There is even a certain schizophrenia in the Wikipedia article as it toggles from a conservative to a liberal perspective. In the following paragraph, the first sentence articulates the common objective of reducing greenhouse gases; the second and third sentences seem more conservative; the fourth and fifth sentences sound liberal.
Carbon taxes offer a potentially cost-effective means of reducing greenhouse gas emissions. From an economic perspective, carbon taxes are a type of Pigovian tax. They help to address the problem of emitters of greenhouse gases not facing the full social cost of their actions. Carbon taxes can be a regressive tax, in that they may directly or indirectly affect low-income groups disproportionately. The regressive impact of carbon taxes could be addressed by using tax revenues to favour low-income groups.
Thus, there can be no passage of a carbon tax because liberals and conservatives want to help different groups of people with the proceeds of a carbon tax. In fact, at a deeper level, liberals and conservatives seem puzzled by each other's commitment to a carbon tax. And deeper than this difference in ideology and worldview and conception of justice is a difference in temperament and character.

As a thought experiment, what exactly would happen in a liberal version of a carbon tax?

Working-class folks living in relatively big houses in the distant suburbs and commuting to work in big trucks and SUVs would be hurt by a carbon tax (it would impact the lower classes much more than the upper classes). The injury would be real, and there would be no real options. So liberal policy would justly and fairly compensate the working-class commuter for the impact of higher cost of living by distributing the revenues of the carbon tax to the lower classes (and the middle class).

Unfortunately, once compensated, these folks would then not change their behavior. They would still live large and drive long distances in giant vehicles. Ultimately, the cost of driving would have to rise for them to change their ways. This is a paradox to rival Jevons paradox.

In another thought experiment, what would be the result of a conservative version of carbon fees?

A conservative version of carbon fees would not compensate the lower classes for the impact of carbon fees. This would disproportionately hurt the lower classes, but fundamentally succeed at altering their behavior toward energy savings (owning smaller vehicles, living closer to work, living in a smaller abode). The revenues of the carbon fees would go to climate remediation programs like planting forests or helping Pacific Islander immigrants in the US who have lost their countries because of climate change. These benefits would be real. The working class would be hurt, but there would be no paradox of using carbon taxes to pay the working class to conduct business as usual.

If there is one problem with the conservative policy of carbon fees other than hurting the most vulnerable citizens, it might be that the policy might be perceived as too effective. A sense of complacency would sink in, and programs that subsidize the development of renewable energy might not be aggressively pursued (although such programs would not contradict carbon fees). There might be a growing sense that the marketplace, now corrected, would take care of the problem of global warming.
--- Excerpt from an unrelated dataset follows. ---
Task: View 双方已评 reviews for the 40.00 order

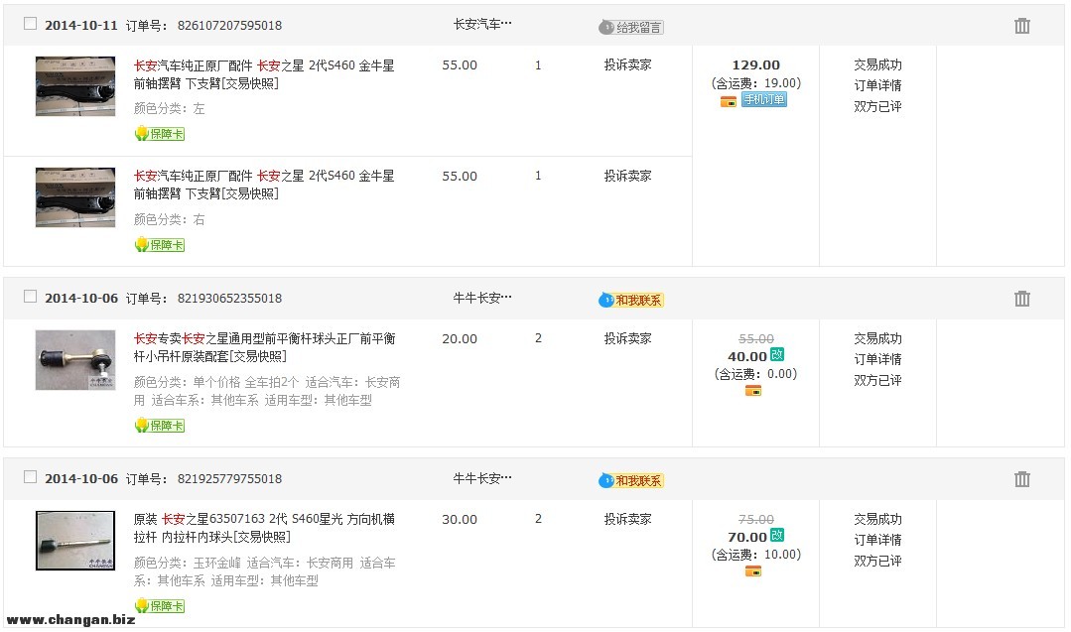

The policy that might bridge the gap between liberal carbon taxes and conservative carbon fees might be to "split the difference" in revenue distribution. Half the revenues could go to the lower classes as a form of remediation that would ameliorate the hardships that they would be expected to endure from carbon taxes. The other half of the revenues would go to compensating victims of climate change and preventing climate change. It would be a mutually dissatisfying policy, but successful policy-making is characterized by compromise.